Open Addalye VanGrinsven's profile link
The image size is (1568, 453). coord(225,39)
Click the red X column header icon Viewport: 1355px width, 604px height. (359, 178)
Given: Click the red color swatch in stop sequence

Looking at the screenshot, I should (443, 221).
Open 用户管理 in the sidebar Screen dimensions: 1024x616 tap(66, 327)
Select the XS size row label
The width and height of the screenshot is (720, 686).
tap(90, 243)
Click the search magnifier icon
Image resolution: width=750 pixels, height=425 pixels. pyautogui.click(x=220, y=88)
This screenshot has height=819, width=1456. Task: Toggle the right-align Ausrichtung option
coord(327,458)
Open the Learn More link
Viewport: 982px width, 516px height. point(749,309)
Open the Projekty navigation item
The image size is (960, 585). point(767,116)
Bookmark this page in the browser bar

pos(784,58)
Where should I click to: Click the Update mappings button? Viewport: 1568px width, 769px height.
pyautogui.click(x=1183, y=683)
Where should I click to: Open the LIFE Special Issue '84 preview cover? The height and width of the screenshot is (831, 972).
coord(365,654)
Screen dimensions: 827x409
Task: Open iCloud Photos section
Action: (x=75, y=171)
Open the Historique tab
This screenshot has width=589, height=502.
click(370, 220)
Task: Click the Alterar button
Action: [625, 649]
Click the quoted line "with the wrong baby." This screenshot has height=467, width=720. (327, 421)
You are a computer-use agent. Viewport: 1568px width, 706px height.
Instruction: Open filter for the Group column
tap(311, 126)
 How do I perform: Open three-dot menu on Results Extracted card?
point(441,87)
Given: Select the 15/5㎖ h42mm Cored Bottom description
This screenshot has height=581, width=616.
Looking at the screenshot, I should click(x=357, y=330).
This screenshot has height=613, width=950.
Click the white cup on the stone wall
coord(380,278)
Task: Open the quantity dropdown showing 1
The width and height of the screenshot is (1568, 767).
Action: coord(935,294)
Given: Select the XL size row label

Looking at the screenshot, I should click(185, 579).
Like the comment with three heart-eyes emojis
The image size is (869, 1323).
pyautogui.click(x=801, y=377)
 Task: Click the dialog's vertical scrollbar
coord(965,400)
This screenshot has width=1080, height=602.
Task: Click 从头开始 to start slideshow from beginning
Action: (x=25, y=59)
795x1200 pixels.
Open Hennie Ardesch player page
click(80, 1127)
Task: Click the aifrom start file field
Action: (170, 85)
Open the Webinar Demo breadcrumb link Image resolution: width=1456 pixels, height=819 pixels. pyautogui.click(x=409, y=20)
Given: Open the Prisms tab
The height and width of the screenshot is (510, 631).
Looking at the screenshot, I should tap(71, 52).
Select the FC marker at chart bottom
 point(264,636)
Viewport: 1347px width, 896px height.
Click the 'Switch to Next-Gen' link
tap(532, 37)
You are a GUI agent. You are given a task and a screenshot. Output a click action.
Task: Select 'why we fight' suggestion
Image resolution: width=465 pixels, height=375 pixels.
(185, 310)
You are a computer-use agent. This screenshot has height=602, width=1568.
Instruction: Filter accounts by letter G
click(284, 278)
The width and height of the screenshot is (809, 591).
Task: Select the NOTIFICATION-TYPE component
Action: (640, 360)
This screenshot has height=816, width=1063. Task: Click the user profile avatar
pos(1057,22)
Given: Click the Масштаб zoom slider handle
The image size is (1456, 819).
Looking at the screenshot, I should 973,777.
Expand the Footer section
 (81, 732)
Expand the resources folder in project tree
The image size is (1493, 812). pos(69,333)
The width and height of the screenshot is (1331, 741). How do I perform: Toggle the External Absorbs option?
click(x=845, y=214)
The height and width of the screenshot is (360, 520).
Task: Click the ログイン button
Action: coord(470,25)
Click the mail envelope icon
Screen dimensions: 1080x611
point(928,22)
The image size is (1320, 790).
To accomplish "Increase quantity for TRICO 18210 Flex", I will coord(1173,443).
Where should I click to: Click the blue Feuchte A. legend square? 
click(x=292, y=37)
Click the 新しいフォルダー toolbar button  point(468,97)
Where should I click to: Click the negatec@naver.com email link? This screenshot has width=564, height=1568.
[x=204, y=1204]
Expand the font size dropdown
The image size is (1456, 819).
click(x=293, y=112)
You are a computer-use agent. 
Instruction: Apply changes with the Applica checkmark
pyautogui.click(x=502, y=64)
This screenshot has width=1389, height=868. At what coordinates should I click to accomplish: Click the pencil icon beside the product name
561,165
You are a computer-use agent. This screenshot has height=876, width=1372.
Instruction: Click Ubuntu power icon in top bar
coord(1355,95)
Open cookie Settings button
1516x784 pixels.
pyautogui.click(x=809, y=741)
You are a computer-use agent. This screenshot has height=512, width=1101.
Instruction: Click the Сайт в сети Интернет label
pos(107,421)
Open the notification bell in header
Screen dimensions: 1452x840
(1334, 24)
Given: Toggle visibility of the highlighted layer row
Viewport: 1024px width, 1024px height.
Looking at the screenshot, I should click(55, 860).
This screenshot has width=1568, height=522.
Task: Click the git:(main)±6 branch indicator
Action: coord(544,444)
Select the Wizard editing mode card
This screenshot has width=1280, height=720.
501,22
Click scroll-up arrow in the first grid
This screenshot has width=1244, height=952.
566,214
· · · ·
● **WHAT YOU HAVE TO DO**
Copy out the items verbatim, from the first line through the line containing "tap(90, 243)".

● **WRITTEN RESPONSE**
Open Addalye VanGrinsven's profile link
The image size is (1568, 453). coord(225,39)
Click the red X column header icon Viewport: 1355px width, 604px height. (359, 178)
Given: Click the red color swatch in stop sequence

Looking at the screenshot, I should (443, 221).
Open 用户管理 in the sidebar Screen dimensions: 1024x616 tap(66, 327)
Select the XS size row label
The width and height of the screenshot is (720, 686).
tap(90, 243)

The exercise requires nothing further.